Le vent tombe, sous les pieds nus l’herbe sèche, peut-être un rivage, bruit apaisant de l’eau, aucun cri d’oiseau, les paupières s’ouvrent, crépuscule, lointain, l’île une esquisse, émerge du lointain bleu marine , hypnotique ensemble.
Tout près à gauche, silhouettes qu’une lumière fine découpe, de profil, fantômes, immobiles plis des suaires. Plusieurs, une perpective qui se crée au fur et à mesure de la découverte. Légions d’ombres dans l’attente. En plissant les yeux, tout près Arnold Böcklin, Hans Ruedi Giger, et le vieux Courbet. Des peintres, encore un peu plus loin Siegfried Zademack. Personne ne parle à personne. On regarde l’île, on est là dans l’attente de quelque chose qui ne vient pas. Quelque chose qui tarde. La barque.
C’est Dali qui se retourne. Tu viens d’arriver. Il y a combien de temps… il cligne de l’œil et sort une vieille montre à gousset qu’il me présente dans sa paume ouverte. Les minutes s’égrènent entre ses doigts, tombent sur l’herbe sans bruit. Puis il veut entrer dans le ton de la confidence, ses moustaches se relèvent, sa bouche s’approche… Zademack, est un imposteur, c’est lui qu’il faut interroger pour connaître l’heure d’arrivée du passeur.
Un coup d’œil à Zademack il a l’air mal à l’aise effectivement, regard fuyant. Il prend les devants. Quelle importance, puisque la barque n’arrivera pas avant que nous soyons tous au complet. Racontons nous quelque chose pour passer le temps.
Tenez je commence. Cinq minutes avant que le grand Khan ne plonge complètement dans l’oubli, il aurait lancé une question qui est restée en suspens. Qui peut me dire comment seront les villes du futur. Personne n’a jamais su répondre dit le grand khan qui a l’appel de son nom s’en souvient et s’approche, emmaillotté dans le même habit, sans broderie, sans luxe, sans marque distinctive. Elles sont horizontales dit une voix de femme, non pas du tout elles sont verticales dit une voix d’homme. Les deux. Elles sont meme circulaires tentaculaires désormais dit quelqu’un d’autre. Et ainsi tout à chacun trop content de participer à l’élucidation de la question se mêle, produit une opinion personnelle, le grand khan à la fin, pire qu’au début, dubitatif reste bras ballants. C’est à cet instant qu’on entend un bruit léger de rames caresser la surface lisse des eaux.Et alors qu’on pensait apercevoir une barque c’est une immense arche qui semble arriver sans presque aucun bruit vers le rivage.
Tout en haut de l’arche une gigantesque silhouette immobile. Le passeur.
Silence général.
Puis l’arche accoste des trappes s’ouvrent et toute une armée de fantômes munis de tablettes et de stylets saute sur le rivage
En rang par deux et que ça saute dit une voix d’outre tombe
Ton nom, et ça grave
Ton nom toc toc toc où tac tac tac suivant l’angle d’attaque des stylets.
Courbet dit Courbet
Mets toi sur le côté pour l’instant lui dit-on.
Courbet gueule, c’est un sanguin, mais rien n’y fait.

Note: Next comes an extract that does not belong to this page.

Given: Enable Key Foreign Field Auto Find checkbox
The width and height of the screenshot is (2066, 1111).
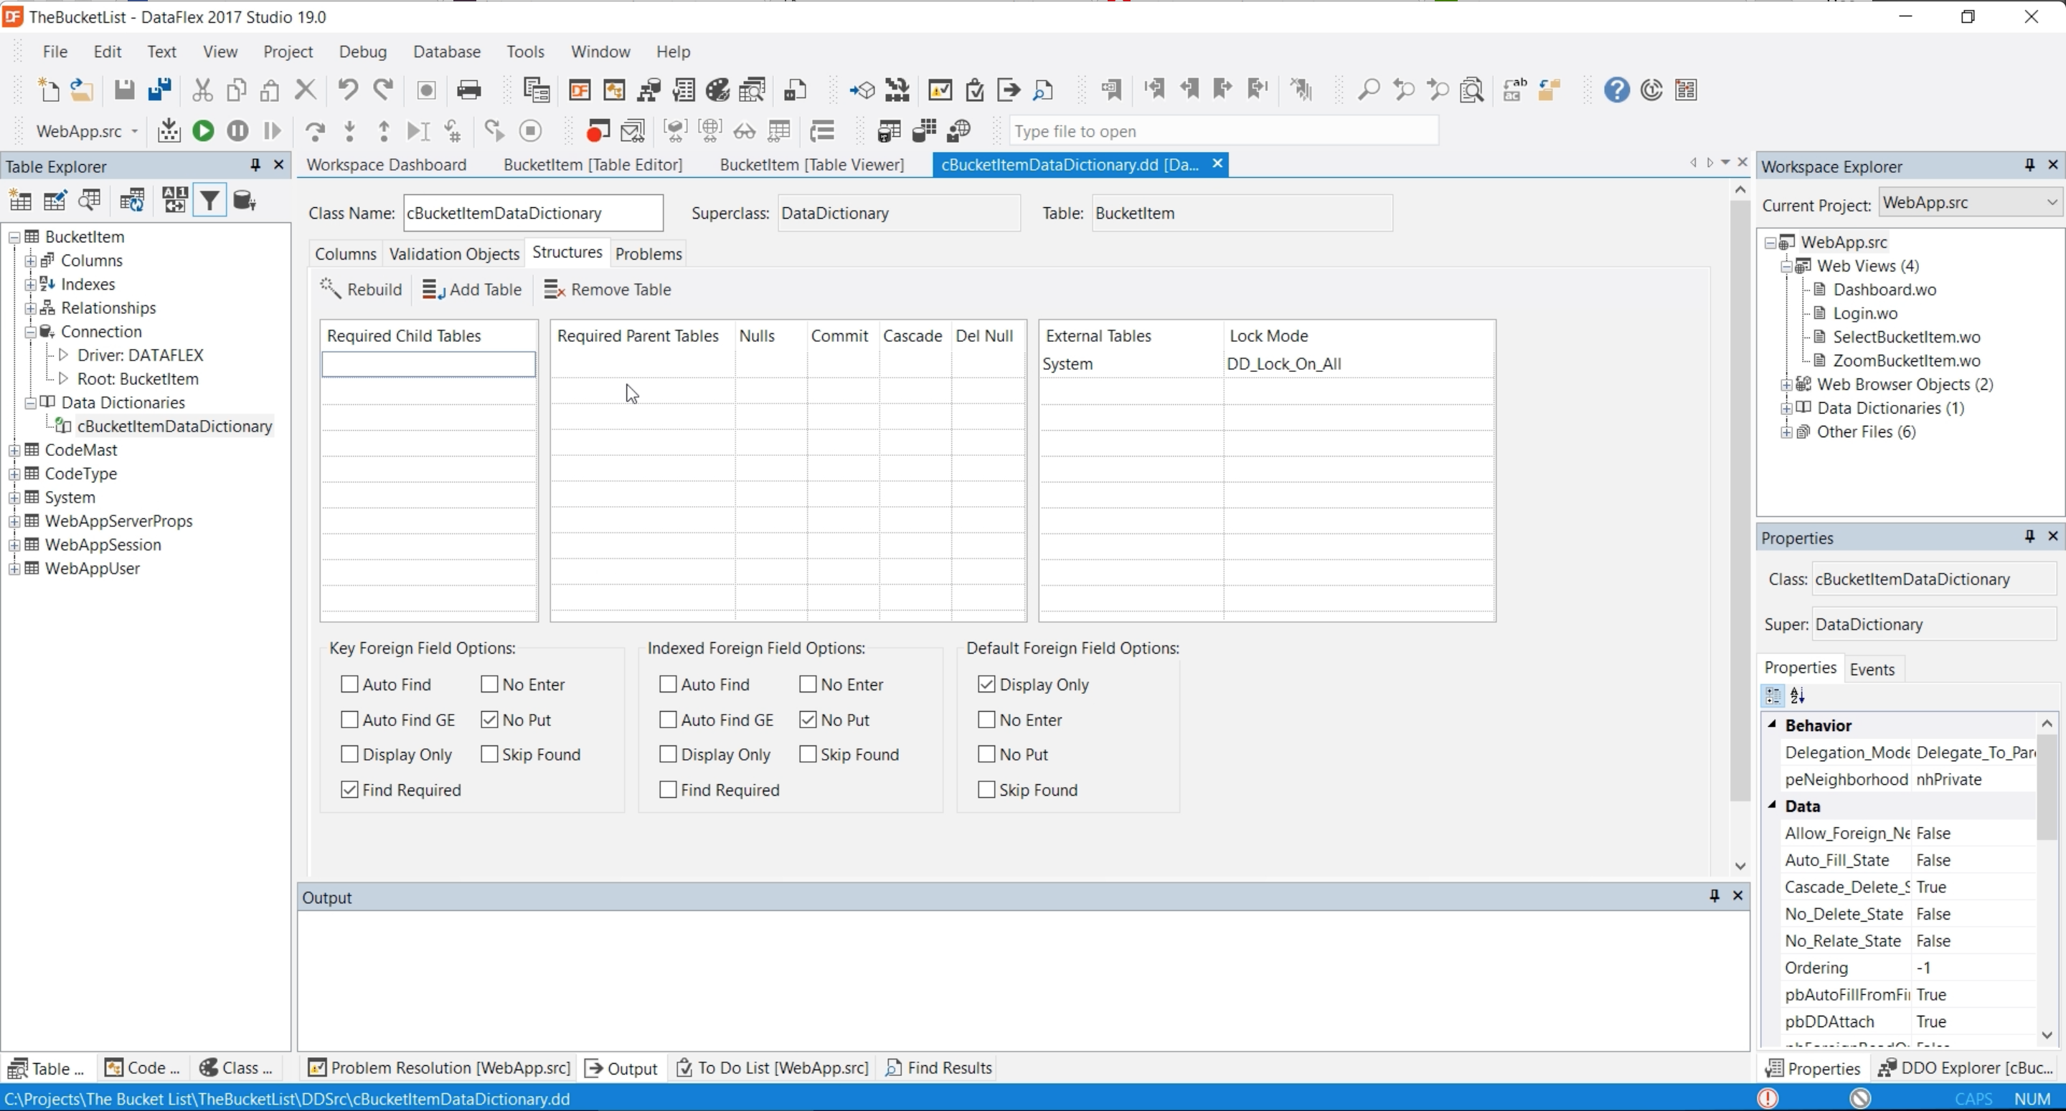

Tout le monde est désormais à bord, debout serrés les uns contre les autres il y a du monde. Beaucoup de monde, tous les peintres qui ont peint un jour ou l’autre l’île des morts
Certains font un signe au pauvre Courbet
Pourquoi on fait pas monter ce gars là dit quelqu’un
Détournement de tableau quelqu’un répond.
On ne touche pas à l’île des morts dit Adolf Hitler qui lui aussi est monté à bord sans encombre.
Tout le monde se tait l’embarcation progresse lentement et peu à peu l’île semble prendre des dimensions de plus en plus imposante inquiétante. La tâche noire des cyprès en plein centre de la vision commune y est pour beaucoup. Ils sont aussi gigantesques que les rochers gigantesques qui cernent l’entrée de l’île.
Mais en plissant un peu les yeux, les peintres commencent à percevoir la nature des rochers, ils ne sont pas naturels, ce sont des constructions inhumaines creusées de grottes taillées dans une sorte de matériaux, peut être du métal, et qui semble même vivant car on peut encore apercevoir aussi des muscles des veines à la surface des parois. Plus l’embarcation s’approche plus les rochers se métamorphosent, et désormais on peut comprendre qu’ils sont non seulement semblables à un organisme vivant fabuleux puis que celui-ci est habité par des fantômes, apparition disparition, glissement furtives de leurs silhouettes dans des coursives.
Peu à peu la noirceur de la nuit rend indistincte l’ensemble, sauf l’obscurité béante de la masse de cyprès qui semble aspirer le monde tout entier les époques les êtres vers une dimension totalement inconnue.